Çekmece terapisinden bahsediyordu arkadaşım. O bulmuş. Onda işe yarıyormuş. Çekmeceleri düzelttikçe kafasındakiler de yerine oturuyormuş. Ben ise telaşla önemli bir şey aranmış, bulunamamış; sinirlenip dağıtılmış gibi ve ya savaşılmış da kimse ardına bakmamış, kaçmış gibi diye tarif edebileceğim bir odanın ortasındayım. Dağınık dendiğinde tahayyül edebildiğinizin en az üç katı. Kafamın içini düşünün. Düşünmeyin aslında, can sıkıcı.

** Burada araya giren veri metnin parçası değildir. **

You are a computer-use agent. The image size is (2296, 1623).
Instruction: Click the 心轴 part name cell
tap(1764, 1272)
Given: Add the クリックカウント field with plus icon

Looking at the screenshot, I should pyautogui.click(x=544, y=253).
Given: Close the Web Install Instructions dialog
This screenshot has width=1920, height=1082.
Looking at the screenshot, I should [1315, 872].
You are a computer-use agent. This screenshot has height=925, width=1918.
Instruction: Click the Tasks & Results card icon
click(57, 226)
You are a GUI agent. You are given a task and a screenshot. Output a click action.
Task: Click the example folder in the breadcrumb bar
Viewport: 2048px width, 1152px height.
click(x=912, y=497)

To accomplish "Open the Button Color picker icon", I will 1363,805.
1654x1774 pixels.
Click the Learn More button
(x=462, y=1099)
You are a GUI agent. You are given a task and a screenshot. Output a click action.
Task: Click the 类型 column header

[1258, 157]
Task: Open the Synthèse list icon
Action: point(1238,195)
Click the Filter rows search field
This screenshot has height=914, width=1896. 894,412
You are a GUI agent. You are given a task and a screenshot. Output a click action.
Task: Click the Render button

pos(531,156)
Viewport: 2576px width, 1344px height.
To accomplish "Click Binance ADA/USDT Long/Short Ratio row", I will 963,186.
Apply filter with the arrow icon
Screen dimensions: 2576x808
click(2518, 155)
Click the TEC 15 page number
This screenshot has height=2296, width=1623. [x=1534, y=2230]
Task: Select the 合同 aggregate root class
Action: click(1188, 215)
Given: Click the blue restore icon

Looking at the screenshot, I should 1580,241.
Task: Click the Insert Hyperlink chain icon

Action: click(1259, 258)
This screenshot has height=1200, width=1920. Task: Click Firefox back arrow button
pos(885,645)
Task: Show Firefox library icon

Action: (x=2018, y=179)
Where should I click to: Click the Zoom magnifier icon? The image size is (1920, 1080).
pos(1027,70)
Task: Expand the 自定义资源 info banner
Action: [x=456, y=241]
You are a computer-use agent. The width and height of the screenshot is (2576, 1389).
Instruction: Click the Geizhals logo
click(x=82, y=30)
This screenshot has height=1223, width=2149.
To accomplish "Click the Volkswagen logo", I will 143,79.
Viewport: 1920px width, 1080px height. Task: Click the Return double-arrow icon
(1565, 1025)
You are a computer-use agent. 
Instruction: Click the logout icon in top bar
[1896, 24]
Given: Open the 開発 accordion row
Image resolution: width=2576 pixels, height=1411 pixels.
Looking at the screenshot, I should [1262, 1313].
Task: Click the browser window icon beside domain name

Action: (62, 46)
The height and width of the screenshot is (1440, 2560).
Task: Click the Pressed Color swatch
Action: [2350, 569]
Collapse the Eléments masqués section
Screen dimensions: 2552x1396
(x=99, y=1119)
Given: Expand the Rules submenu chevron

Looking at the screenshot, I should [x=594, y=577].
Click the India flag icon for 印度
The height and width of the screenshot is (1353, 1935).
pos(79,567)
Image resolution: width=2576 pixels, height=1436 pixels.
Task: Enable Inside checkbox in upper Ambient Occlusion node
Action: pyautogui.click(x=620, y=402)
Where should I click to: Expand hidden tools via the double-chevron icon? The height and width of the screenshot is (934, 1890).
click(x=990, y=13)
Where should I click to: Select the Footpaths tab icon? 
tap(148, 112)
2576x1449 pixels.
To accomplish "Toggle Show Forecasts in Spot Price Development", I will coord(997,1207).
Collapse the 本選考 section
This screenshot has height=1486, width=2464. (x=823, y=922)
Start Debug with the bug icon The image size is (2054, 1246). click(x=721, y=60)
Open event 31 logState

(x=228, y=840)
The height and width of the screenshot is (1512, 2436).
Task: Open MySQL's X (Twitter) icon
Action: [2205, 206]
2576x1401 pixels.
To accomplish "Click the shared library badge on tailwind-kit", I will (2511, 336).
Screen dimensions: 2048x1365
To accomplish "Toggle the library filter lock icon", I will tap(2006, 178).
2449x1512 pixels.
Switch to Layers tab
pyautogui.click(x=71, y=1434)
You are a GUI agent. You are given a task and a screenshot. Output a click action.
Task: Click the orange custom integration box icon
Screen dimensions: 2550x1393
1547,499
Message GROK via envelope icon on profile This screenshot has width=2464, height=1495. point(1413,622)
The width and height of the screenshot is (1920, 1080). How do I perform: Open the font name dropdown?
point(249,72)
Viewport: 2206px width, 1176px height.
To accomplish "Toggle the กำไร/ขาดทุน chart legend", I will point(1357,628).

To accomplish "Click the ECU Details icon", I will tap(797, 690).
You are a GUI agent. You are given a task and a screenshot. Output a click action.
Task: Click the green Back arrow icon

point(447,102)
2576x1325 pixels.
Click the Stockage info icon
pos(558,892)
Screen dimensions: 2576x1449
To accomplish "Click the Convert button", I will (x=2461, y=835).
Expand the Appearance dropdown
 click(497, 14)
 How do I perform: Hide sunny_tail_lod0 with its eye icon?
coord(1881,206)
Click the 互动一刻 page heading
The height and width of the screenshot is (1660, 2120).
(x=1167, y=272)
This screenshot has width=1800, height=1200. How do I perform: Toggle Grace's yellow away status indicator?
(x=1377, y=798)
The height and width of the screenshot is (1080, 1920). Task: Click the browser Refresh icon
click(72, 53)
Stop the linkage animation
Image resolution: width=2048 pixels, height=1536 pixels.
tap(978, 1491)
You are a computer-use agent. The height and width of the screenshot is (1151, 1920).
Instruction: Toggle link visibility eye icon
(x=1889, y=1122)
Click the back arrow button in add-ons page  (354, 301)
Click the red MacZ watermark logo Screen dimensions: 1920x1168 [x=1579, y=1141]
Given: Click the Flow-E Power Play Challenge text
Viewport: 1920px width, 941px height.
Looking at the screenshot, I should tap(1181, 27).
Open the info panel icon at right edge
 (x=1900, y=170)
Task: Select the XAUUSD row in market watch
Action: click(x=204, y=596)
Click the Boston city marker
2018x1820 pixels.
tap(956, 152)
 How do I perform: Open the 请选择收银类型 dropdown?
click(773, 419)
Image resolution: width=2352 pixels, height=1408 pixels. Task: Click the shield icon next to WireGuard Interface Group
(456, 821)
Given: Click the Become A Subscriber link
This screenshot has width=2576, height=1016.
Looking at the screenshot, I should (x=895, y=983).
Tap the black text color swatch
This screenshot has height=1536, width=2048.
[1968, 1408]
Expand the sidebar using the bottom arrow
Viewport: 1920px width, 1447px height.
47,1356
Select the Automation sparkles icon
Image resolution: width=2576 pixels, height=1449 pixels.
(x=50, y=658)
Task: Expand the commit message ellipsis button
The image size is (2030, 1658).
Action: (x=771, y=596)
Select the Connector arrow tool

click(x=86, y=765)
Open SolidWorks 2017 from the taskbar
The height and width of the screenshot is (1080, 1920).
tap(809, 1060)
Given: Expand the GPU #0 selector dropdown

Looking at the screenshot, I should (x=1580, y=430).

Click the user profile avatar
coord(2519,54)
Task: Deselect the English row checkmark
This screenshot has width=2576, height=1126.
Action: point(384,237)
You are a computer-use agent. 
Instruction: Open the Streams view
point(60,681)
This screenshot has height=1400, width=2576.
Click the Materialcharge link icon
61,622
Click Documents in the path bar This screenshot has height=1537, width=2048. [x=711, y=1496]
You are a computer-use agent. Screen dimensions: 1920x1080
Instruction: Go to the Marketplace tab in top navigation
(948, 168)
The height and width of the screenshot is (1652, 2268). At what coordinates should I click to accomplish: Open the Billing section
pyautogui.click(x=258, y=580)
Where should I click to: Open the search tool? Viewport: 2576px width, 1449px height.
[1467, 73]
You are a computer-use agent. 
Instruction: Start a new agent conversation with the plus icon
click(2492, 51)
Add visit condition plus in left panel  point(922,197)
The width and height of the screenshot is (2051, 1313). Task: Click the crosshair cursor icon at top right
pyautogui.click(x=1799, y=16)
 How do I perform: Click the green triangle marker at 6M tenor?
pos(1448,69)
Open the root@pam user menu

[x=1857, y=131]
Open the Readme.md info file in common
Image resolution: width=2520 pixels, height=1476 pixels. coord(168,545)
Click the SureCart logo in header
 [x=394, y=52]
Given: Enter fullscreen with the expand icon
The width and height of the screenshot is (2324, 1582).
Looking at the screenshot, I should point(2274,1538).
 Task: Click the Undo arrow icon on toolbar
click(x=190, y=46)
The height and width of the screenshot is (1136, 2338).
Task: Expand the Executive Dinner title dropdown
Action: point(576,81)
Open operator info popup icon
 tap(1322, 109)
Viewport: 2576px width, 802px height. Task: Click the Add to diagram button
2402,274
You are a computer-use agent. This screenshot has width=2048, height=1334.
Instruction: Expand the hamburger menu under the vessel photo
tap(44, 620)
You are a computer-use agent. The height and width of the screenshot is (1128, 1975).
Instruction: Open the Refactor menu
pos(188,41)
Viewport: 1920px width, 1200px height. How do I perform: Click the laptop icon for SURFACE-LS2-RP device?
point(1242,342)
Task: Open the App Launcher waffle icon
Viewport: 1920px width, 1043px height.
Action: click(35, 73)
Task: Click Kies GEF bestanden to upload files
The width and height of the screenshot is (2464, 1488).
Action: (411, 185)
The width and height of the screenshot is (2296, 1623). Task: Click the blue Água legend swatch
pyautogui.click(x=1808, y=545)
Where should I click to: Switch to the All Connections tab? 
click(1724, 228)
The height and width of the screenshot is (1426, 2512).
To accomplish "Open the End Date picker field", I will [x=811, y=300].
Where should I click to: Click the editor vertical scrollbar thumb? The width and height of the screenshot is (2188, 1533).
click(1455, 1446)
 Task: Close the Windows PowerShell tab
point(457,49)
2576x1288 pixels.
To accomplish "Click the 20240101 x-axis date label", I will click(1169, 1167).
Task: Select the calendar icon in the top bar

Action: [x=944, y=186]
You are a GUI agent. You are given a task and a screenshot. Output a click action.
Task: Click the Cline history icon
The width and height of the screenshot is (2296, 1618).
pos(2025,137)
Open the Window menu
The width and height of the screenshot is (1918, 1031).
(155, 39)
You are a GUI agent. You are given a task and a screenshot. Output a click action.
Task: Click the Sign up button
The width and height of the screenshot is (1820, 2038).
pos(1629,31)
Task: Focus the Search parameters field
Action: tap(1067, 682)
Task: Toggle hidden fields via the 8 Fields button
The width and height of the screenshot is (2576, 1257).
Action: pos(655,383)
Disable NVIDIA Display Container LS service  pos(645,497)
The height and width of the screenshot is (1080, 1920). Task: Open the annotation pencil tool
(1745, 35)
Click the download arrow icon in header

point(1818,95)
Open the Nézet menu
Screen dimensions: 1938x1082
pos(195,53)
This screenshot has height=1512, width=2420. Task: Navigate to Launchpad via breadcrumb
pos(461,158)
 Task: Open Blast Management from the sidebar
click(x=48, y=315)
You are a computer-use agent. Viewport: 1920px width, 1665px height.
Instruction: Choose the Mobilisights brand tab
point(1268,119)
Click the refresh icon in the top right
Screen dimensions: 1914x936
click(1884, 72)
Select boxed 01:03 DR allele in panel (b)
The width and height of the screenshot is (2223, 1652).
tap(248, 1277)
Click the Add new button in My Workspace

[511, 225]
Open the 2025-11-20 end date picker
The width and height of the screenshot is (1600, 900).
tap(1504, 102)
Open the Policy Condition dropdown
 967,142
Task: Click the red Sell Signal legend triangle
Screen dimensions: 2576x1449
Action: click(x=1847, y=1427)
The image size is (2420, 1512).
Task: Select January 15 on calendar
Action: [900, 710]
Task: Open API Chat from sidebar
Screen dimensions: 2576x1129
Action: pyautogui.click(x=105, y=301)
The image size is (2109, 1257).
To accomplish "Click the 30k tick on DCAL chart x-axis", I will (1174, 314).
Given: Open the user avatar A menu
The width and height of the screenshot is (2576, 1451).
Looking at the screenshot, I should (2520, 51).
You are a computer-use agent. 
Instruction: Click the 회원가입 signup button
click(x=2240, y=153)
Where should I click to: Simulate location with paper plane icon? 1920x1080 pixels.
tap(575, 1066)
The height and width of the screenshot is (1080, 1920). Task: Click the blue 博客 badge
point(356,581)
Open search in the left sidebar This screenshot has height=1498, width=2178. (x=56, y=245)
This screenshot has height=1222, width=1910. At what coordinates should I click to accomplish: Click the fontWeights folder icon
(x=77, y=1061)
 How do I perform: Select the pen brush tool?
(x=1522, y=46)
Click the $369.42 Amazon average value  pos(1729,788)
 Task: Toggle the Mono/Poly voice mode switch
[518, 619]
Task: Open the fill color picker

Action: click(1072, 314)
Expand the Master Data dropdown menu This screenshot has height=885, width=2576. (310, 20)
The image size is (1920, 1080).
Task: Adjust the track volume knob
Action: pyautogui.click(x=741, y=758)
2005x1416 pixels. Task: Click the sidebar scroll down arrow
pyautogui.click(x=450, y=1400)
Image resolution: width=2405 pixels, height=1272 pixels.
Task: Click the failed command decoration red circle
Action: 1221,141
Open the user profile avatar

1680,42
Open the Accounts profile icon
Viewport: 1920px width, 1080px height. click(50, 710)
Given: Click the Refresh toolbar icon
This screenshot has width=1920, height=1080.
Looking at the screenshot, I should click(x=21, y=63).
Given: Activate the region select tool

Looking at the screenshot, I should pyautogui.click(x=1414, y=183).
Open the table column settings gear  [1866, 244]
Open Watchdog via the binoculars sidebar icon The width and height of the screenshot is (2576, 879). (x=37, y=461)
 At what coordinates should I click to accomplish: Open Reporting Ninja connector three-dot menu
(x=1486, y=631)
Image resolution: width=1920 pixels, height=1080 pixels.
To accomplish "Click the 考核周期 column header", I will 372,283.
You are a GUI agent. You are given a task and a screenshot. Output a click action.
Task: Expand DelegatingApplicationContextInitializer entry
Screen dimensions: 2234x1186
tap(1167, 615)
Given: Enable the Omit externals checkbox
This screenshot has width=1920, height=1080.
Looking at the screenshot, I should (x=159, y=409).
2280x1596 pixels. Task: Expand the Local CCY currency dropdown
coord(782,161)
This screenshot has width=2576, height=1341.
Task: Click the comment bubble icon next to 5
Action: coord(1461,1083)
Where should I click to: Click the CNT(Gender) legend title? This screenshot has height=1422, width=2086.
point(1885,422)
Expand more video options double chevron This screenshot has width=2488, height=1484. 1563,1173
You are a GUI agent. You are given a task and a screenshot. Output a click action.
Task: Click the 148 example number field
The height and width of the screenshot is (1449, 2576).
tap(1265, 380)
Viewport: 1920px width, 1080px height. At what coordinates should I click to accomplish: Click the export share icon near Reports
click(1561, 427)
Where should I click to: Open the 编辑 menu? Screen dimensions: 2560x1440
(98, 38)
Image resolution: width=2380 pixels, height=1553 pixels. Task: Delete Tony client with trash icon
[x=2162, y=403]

Az önce bir valize Türkiye'de bırakmak üzere eşya yerleştirirken buldum kendimi. Demek ne kadar kalacağıma dair sorulara verecek bir cevabım varmış içten içe. Demek gitmeyi, yani aslında dönmeyi düşünüyormuşum da haberim yokmuş. Durup kendime sorunca yine cevap veremedim. Nereden bileyim? Çekmece mi ki bu bir anda yerleştireyim! Çekmecelerim de asla düzenli olmamıştır zaten.

.

2 yorum:

Elmoş dedi ki...

Ben kafam toparlanmadan ortalığı toplayamam. Eğer toplarsam, kafamın dağınıklığı gözüme batıyor.

seyyarat dedi ki...

Ondan belki bir haftadır bu halde oda.